Comparison of field-based xenodiagnosis and direct membrane feeding assays for evaluating host infectiousness to malaria vector Anopheles gambiae
Abstract
Several techniques are currently being used to study host infectiousness to mosquitoes, including the experimental possibility of laboratory reared mosquitoes acquiring infections through membrane feeders or directly on host skin. Here, the relative performance of the laboratory-based membrane feeding method (DMFA) and the field-based xenodiagnosis (XD) of malaria infectious hosts using wild Anopheles mosquitoes were compared. A cross-sectional survey involving a sample of 70 children (aged 3-12 years) living in a malaria endemic area in Western Burkina Faso, was carried out to measure their infectiousness to Anopheles mosquitoes using two approaches. The first approach used the xenodiagnostic procedure in which children were exposed to mosquito bites overnight, being sleeping individually in different sentinel huts from 6pm to 6am (4 nights per child). Anopheles sp that had acquired blood-meal on each child were subsequently collected early in the morning, and examined for Plasmodium falciparum oocyst infection on day 7 post-feeding. In the second approach, the infectiousness of the same children was estimated by whole-blood membrane feeding procedure using F0 An. gambiae s.l. that emerged from field-collected larvae cohorts.

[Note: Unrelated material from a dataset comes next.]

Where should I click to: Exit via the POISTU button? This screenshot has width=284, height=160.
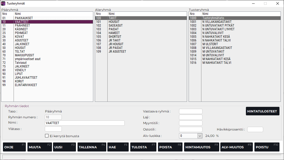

In the DMFA, 41.4% of the children successfully infected at least one mosquito with the mean oocyst prevalence of only 4.6±1.1% in the 2171 mosquitoes that were examined (mean oocyst intensity: 2.0±(std error of mean) 0.3 oocysts per infected midgut). Comparatively 78.6% of children yielded oocysts infection in mosquitoes during the XD approach (Chi square=20.11, df=1; p\textless0.001), with a mean rate of 19.6±2.0 in the 3752 wild caught mosquitoes (mean intensity: 3.93±0.2 oocysts per infected mosquito). The DMFA failed to reveal a portion (n=26) of infectious individuals that were sharply evidenced by the XD, particularly at low gametocyte densities or at levels that could not be detected by the classical microscopic examination of blood smears. As opposed to the resource consuming DMFA, which is often mined by technical constraints, using the XD method could be an advantage in experimental investigations of host infectiousness in areas where anopheline species cannot be conveniently reared for the experimental studies. Ethical aspects of this approach, mainly related to exposure of the human subjects to potentially infectious mosquito bites are discussed.